Dr. Place has been working in Panama since May 2012 with the Peace Corps, where he and his wife, Soraya co-founded a project to improve food security and educate and empower the next generation of farmers and leaders. The program focuses on recruiting first-time college students who demonstrate a desire and potential to study agriculture at the University of Panama School of Agriculture and Animal Husbandry. Place, who is fluent in Spanish, has also worked as Staple Crops Coordinator, building the capacity of that program and training volunteers. He wrote technical notes on staple crops and pest management and conducted training sessions in various parts of Panama.

While in graduate studies at N.C. State, Place served as a graduate teaching assistant in the areas of weed science and world population and food prospects. From 2005 through 2011, he served as a research assistant in weed management and soil fertility and then as research associate on a $1.2 million USDA funded study titled: Farmer Driven Breeding: Addressing the Needs of Southeastern Organic Field Crop Producers. The study focused on organizing farmers in the sharing of advances in growing major crops under organic conditions, and building ways for organic farmers to interact with public plant breeders.

“George impressed the interview panel with his passion for agriculture, creativity, and enthusiasm, as well as with his willingness to take on new challenges and stretch himself to learn new things” said Assistant County Manager Mary Furtado, who has day-to-day oversight of Cooperative Extension. “He is motivated by the mission of Cooperative Extension and will no doubt lead our local Extension Office forward in a way that will serve the public well.”

“My number one initial goal is to connect to the community and get to know our clients - farmers, consumers, families, and youth,” Place said. “Catawba County has an incredible Cooperative Extension Service staff and my first order of business will be to tune into all of the activities in which they are engaged. I look forward to discovering ways that I can support our CES staff in serving Catawba County and take the CES mission to the next level.

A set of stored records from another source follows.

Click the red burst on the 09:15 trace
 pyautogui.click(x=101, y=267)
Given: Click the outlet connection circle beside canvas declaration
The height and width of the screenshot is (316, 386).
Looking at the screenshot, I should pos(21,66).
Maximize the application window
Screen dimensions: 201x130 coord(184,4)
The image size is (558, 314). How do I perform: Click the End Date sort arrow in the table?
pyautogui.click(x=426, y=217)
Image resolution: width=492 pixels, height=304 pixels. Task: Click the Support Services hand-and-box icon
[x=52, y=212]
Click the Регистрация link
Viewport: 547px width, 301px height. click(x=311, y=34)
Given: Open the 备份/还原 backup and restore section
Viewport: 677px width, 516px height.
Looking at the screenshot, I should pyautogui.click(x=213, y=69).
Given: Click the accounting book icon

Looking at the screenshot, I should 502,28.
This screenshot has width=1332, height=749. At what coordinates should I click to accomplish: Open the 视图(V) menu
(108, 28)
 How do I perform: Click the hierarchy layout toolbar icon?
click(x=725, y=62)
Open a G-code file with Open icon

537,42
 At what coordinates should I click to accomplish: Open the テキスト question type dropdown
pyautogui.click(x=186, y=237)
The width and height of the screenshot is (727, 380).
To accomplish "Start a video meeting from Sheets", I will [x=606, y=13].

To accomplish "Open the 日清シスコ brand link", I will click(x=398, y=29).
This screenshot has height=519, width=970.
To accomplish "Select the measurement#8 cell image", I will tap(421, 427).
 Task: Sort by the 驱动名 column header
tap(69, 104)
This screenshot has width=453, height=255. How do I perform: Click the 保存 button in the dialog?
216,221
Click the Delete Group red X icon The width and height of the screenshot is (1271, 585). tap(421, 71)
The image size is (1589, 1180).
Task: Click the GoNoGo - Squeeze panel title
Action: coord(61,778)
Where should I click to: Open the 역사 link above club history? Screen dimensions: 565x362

“I love working with programs that connect the public with all of the amazing things our local farmers do and produce,” Place added. “Farmers are at the foundation of society but their job is difficult, low paying, and often forgotten or misunderstood. Cooperative Extension Service is all about supporting agriculture and connecting others to all of the economic and health benefits that come from a local food system. I am motivated to be a part of this team.”